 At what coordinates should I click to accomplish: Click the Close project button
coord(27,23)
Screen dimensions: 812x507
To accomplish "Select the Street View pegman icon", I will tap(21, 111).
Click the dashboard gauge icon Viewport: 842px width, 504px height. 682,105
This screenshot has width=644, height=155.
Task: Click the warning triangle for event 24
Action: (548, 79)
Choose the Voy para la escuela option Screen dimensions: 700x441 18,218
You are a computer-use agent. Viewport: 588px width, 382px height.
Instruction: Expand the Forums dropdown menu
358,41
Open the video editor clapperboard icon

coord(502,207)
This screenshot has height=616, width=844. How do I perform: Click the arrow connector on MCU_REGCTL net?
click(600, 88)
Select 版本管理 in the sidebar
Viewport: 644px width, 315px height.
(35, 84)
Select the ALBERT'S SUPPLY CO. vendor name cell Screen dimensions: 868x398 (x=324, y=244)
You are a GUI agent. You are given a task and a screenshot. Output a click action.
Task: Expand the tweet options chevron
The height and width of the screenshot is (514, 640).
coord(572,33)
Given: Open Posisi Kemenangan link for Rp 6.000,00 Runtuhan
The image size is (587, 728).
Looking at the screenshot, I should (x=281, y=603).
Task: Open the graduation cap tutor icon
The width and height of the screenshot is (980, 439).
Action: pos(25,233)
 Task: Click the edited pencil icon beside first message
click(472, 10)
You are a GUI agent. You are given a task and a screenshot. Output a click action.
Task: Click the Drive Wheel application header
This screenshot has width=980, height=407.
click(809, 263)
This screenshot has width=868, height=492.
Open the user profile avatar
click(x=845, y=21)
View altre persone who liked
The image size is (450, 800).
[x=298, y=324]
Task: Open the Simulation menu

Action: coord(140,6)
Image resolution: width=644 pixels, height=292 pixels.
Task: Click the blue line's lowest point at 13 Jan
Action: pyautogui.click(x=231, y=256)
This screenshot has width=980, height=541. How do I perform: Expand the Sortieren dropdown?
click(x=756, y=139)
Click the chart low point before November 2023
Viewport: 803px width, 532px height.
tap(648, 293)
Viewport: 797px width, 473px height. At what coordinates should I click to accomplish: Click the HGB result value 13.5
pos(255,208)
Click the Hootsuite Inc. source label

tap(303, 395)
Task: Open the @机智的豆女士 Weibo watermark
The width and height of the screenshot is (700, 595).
━━━
Your assignment —
The line containing "Given: Open Posisi" and each line after it through the end of the listing above must be printed exactly, with nothing added.

Finished task —
Given: Open Posisi Kemenangan link for Rp 6.000,00 Runtuhan
The image size is (587, 728).
Looking at the screenshot, I should (x=281, y=603).
Task: Open the graduation cap tutor icon
The width and height of the screenshot is (980, 439).
Action: pos(25,233)
 Task: Click the edited pencil icon beside first message
click(472, 10)
You are a GUI agent. You are given a task and a screenshot. Output a click action.
Task: Click the Drive Wheel application header
This screenshot has width=980, height=407.
click(809, 263)
This screenshot has width=868, height=492.
Open the user profile avatar
click(x=845, y=21)
View altre persone who liked
The image size is (450, 800).
[x=298, y=324]
Task: Open the Simulation menu

Action: coord(140,6)
Image resolution: width=644 pixels, height=292 pixels.
Task: Click the blue line's lowest point at 13 Jan
Action: pyautogui.click(x=231, y=256)
This screenshot has width=980, height=541. How do I perform: Expand the Sortieren dropdown?
click(x=756, y=139)
Click the chart low point before November 2023
Viewport: 803px width, 532px height.
tap(648, 293)
Viewport: 797px width, 473px height. At what coordinates should I click to accomplish: Click the HGB result value 13.5
pos(255,208)
Click the Hootsuite Inc. source label

tap(303, 395)
Task: Open the @机智的豆女士 Weibo watermark
The width and height of the screenshot is (700, 595).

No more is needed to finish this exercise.